Definitely. And it’s so fun to work for these guys, because they give us such freedom. Like, for the Future Party People campaign, I was like, “Okay so it’s a post-apocalyptic future, and these party kids, they’re out of drugs, they don’t know where to go…” You know what I mean? They’re in search of euphoria and the next epic party. And there’s this party at the end of the earth, and they’ve heard about the prophecies, and they’re traveling great distances to find it, it’s so ridiculous.

The more ridiculous and juvenile we get, the more our audience loves it. I feel like other fashion companies wanna push it to that level but they can’t. It’s like fashion is so precious, and so serious. And I’m like, why? It’s just coats. Fashion should be for everybody. We have very high price point pieces, but our marketing is for everybody.

And especially too, I feel like similar to Louboutin’s, or a Birkin Bag, it’s status to have a luxury parka on. So if you spend $1,000 on a parka this season, it’s the only thing you spend money on, you’re wearing that to everything. So I feel like it’s a good investment. I’m blue collar, I’m a working class kind of person. I’ve been shaped by my blue collar upbringing. And despite the fact that we’re a luxury brand, that accessibility, and that blue collar sensibility is important to me. It’s about taking the piss out of fashion, because it’s not so serious, and just opening it up and being like, “Okay, whatever, it’s just coats. Stop.” You know what I mean?

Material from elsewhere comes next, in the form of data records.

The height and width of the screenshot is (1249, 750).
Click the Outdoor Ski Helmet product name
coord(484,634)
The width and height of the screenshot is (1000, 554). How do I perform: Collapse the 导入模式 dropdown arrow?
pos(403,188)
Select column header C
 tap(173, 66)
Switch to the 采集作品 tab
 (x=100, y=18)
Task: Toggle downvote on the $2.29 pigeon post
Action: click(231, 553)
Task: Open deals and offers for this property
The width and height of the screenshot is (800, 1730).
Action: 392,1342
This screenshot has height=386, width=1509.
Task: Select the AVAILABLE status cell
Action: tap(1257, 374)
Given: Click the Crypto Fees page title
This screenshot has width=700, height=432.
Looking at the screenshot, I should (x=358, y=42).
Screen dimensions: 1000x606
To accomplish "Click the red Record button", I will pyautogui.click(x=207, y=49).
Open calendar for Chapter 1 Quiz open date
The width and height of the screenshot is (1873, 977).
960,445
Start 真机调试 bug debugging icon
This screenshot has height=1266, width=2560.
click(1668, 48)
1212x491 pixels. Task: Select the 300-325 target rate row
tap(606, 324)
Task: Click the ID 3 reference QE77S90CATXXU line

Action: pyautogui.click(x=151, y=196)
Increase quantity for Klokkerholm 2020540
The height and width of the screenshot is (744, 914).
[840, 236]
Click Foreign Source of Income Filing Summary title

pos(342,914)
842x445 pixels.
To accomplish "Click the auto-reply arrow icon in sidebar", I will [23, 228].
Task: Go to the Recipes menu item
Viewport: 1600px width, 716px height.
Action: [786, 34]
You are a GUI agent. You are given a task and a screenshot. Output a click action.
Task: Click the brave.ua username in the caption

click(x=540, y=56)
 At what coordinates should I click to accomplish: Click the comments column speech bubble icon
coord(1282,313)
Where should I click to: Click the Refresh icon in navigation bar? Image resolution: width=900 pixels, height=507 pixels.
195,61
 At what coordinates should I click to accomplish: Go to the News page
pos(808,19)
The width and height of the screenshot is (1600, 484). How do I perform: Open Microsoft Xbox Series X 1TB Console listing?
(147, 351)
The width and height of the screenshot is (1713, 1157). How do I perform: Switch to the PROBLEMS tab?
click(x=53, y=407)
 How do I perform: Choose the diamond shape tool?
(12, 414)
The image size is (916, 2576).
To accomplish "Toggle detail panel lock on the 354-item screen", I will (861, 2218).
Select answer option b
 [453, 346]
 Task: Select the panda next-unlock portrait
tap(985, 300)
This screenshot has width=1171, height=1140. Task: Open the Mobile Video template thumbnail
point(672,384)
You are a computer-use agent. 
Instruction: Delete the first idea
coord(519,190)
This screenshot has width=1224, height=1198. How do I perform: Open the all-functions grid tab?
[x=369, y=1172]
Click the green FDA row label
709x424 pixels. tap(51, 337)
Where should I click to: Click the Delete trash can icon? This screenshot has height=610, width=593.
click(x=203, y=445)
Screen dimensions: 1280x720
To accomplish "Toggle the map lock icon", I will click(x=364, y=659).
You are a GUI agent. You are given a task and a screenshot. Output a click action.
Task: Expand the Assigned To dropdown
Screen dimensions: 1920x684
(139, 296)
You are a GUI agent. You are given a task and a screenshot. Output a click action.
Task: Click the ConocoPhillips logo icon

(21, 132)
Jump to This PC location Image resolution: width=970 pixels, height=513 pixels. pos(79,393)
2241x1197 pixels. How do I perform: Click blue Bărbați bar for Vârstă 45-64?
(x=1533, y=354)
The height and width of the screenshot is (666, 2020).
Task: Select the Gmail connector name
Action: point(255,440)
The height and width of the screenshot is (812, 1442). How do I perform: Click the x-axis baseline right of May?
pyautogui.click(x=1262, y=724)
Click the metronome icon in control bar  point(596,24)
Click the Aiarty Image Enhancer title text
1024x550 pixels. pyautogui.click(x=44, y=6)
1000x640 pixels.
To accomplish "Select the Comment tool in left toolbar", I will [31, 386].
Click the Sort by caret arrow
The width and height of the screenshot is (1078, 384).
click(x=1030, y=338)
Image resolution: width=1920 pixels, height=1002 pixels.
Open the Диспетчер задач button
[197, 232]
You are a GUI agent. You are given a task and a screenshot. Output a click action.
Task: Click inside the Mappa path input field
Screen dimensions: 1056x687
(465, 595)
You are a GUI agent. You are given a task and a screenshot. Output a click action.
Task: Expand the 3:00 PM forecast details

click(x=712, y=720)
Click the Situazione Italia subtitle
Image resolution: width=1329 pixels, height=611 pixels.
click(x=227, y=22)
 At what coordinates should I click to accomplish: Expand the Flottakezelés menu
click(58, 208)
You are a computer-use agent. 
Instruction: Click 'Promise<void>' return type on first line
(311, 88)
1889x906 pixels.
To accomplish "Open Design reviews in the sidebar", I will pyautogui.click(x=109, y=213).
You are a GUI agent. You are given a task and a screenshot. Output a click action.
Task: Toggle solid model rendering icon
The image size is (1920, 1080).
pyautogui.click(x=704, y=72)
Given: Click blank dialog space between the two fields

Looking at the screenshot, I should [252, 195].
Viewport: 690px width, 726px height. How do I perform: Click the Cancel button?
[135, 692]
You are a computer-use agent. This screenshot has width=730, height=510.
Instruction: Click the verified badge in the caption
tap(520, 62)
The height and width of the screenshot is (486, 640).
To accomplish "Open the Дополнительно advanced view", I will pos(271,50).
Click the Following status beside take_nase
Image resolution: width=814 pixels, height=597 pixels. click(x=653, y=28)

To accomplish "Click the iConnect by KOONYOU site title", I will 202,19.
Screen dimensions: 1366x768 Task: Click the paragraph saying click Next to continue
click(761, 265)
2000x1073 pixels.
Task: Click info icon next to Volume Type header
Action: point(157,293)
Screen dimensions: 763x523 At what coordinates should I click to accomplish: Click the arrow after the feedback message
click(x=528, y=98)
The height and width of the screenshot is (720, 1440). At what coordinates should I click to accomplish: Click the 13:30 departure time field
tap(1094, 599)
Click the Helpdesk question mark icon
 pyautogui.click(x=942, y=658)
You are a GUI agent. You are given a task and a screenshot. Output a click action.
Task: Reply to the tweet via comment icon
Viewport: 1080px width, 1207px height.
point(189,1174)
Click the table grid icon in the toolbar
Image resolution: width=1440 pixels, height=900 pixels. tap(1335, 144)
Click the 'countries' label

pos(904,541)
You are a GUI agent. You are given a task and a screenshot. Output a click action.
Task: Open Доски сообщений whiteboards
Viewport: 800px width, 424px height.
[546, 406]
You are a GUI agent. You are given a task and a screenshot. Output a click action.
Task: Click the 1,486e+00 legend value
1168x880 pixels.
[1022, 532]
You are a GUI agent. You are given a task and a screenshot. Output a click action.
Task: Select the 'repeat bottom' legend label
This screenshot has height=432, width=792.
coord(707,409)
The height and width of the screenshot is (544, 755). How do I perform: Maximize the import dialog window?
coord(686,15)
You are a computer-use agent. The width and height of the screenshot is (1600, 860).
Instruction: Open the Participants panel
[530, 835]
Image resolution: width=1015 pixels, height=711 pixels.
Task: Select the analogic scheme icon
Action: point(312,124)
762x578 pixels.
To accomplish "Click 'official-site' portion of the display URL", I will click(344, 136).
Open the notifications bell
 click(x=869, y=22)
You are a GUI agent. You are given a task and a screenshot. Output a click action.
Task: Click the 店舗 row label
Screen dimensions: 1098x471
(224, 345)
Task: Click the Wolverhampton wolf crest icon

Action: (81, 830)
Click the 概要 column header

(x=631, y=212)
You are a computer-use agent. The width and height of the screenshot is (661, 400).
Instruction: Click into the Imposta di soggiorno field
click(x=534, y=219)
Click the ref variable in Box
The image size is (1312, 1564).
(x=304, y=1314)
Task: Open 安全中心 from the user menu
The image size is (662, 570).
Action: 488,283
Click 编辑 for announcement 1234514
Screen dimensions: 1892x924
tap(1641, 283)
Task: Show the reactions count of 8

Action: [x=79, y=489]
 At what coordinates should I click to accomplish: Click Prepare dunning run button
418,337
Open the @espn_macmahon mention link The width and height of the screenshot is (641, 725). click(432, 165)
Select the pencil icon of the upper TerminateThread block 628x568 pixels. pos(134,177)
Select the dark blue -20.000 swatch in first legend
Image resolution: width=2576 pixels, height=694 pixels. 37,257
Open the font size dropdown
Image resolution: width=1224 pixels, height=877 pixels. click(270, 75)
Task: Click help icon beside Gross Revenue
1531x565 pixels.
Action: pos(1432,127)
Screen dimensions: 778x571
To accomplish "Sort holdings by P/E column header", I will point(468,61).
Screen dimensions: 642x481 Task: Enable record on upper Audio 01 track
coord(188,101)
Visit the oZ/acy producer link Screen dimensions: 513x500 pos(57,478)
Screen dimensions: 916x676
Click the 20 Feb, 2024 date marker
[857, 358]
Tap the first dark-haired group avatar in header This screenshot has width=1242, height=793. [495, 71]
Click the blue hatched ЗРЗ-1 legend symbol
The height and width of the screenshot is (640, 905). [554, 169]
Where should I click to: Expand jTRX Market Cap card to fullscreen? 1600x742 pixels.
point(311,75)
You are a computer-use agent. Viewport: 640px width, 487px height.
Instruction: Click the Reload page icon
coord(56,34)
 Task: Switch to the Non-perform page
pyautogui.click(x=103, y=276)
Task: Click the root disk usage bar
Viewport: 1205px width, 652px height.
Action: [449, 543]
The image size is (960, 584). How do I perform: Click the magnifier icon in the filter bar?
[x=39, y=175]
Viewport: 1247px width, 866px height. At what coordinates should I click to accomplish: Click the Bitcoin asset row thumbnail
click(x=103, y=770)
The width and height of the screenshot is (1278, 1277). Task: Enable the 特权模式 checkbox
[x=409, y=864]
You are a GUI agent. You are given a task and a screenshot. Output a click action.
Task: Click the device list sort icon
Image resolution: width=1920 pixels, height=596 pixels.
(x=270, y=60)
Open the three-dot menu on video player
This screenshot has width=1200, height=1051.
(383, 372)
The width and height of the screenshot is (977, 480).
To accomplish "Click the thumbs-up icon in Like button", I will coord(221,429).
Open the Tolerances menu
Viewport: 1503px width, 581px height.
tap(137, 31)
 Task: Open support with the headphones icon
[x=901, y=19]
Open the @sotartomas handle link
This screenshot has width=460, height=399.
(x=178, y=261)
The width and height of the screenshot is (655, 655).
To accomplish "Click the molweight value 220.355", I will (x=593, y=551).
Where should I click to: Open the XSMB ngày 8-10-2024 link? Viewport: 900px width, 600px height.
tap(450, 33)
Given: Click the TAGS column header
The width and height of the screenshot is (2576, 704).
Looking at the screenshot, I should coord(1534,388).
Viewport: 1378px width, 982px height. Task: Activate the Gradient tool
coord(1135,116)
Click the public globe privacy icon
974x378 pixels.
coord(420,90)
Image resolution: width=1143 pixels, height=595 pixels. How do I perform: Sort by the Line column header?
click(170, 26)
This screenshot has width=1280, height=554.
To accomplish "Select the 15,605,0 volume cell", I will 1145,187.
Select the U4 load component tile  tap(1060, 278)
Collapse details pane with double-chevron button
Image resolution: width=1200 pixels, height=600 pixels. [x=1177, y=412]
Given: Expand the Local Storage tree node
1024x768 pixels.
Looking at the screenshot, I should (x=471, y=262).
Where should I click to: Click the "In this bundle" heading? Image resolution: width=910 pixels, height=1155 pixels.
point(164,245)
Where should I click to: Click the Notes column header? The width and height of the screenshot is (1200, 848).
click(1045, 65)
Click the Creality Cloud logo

It’s the same thing for my work with Credo too. I am creating high price point blankets, but they’re modern heirlooms, they’ll last your whole life. They’re meant to be washed, slept on, carried around, thrown on a floor to have a picnic on, you know what I mean? Making blanket forts with them. They’re meant to be roughed up. And at the same time, you’ll never hear me talk about my artistry like it’s so sophisticated, or vanguard, you know? And doing that out on a farm with my mom, you know? And just sitting there with a couple ladies who have never been in a high-end fashion store, that’s my people, you know? Honest, hard working, salt of the earth type of people. And I really hope that I infuse that into all of the outlets that I have creatively.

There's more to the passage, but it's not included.